◆ Work order: Go to the line containing "Where should I" in the material below. From there to the end, retype every line exactly and drop the pictures.

◆ Extracted entries:
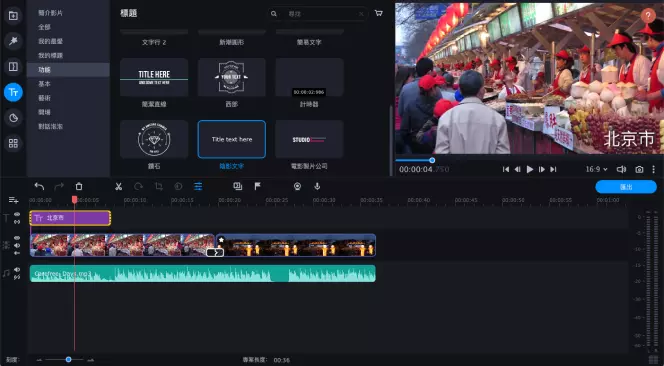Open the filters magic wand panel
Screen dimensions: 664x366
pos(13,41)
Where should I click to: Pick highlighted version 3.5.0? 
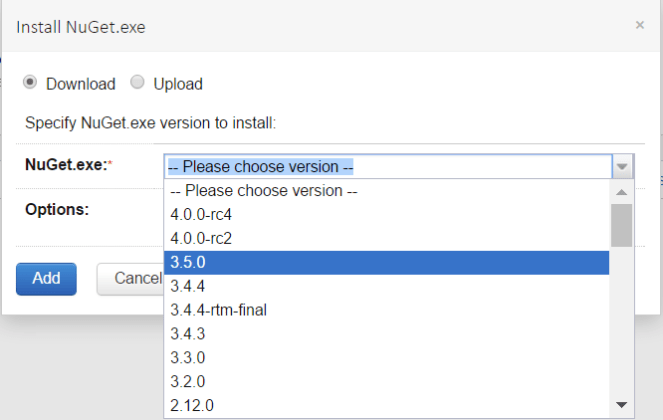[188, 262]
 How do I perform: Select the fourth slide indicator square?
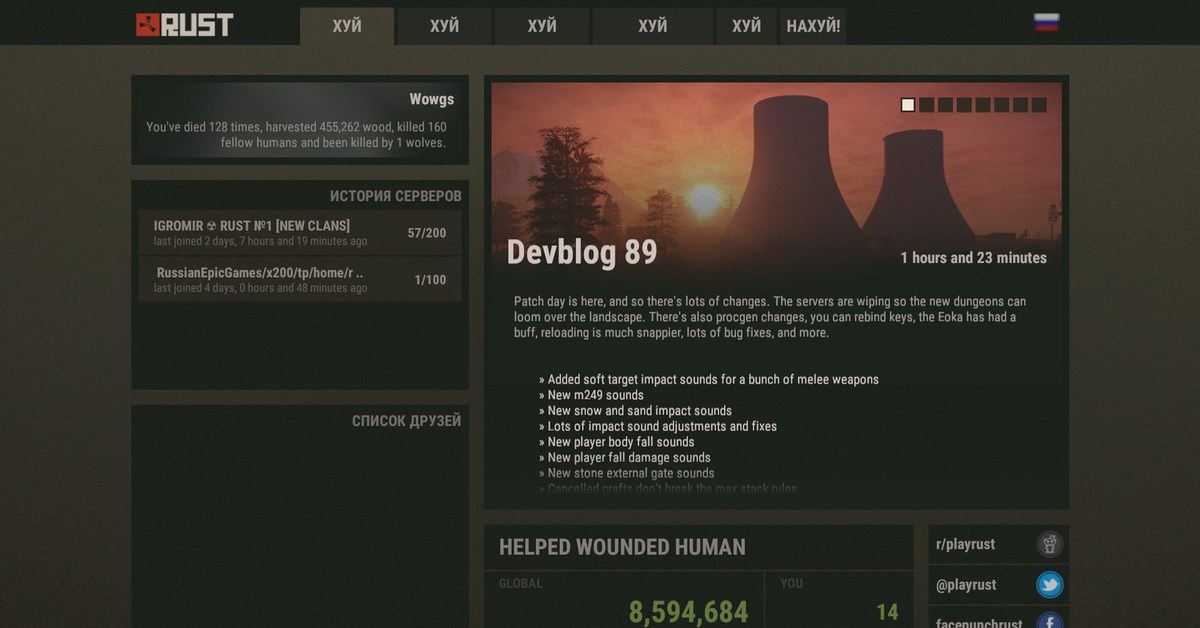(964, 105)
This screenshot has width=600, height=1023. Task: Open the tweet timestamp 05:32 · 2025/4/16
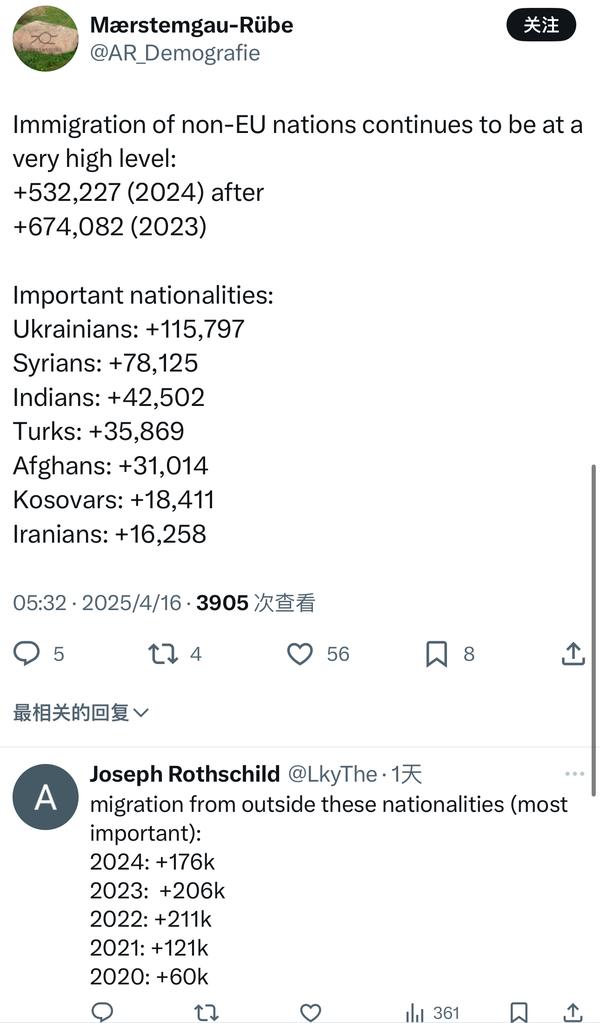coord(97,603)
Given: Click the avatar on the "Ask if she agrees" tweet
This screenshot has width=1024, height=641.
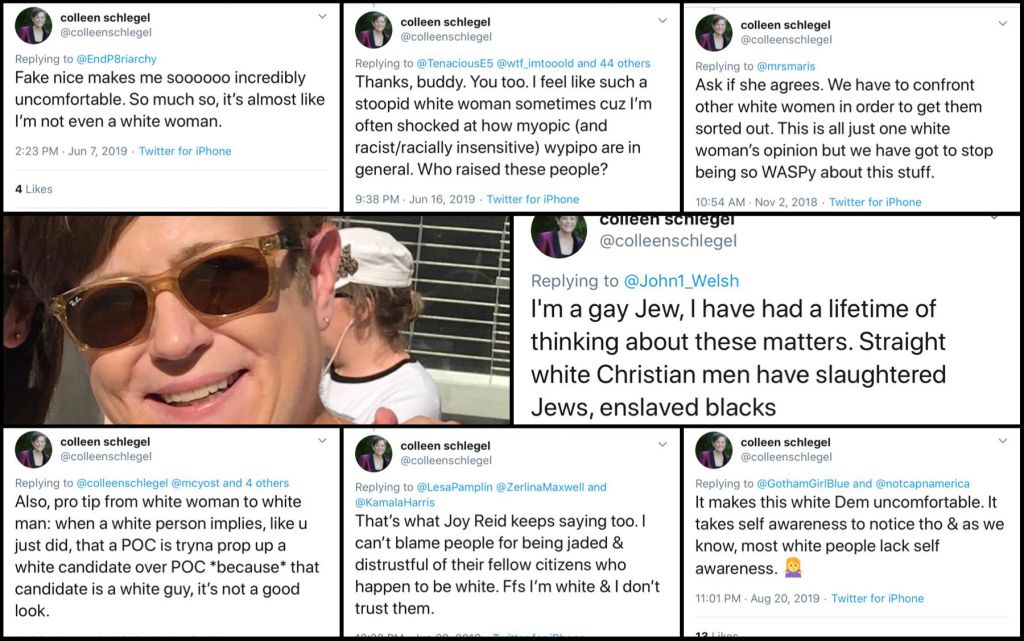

◆ Output for this exercise:
Where should I click to: Pick highlighted version 3.5.0? 
[188, 262]
 How do I perform: Select the fourth slide indicator square?
(964, 105)
This screenshot has width=600, height=1023. Task: Open the tweet timestamp 05:32 · 2025/4/16
coord(97,603)
Given: Click the avatar on the "Ask if she agrees" tweet
This screenshot has width=1024, height=641.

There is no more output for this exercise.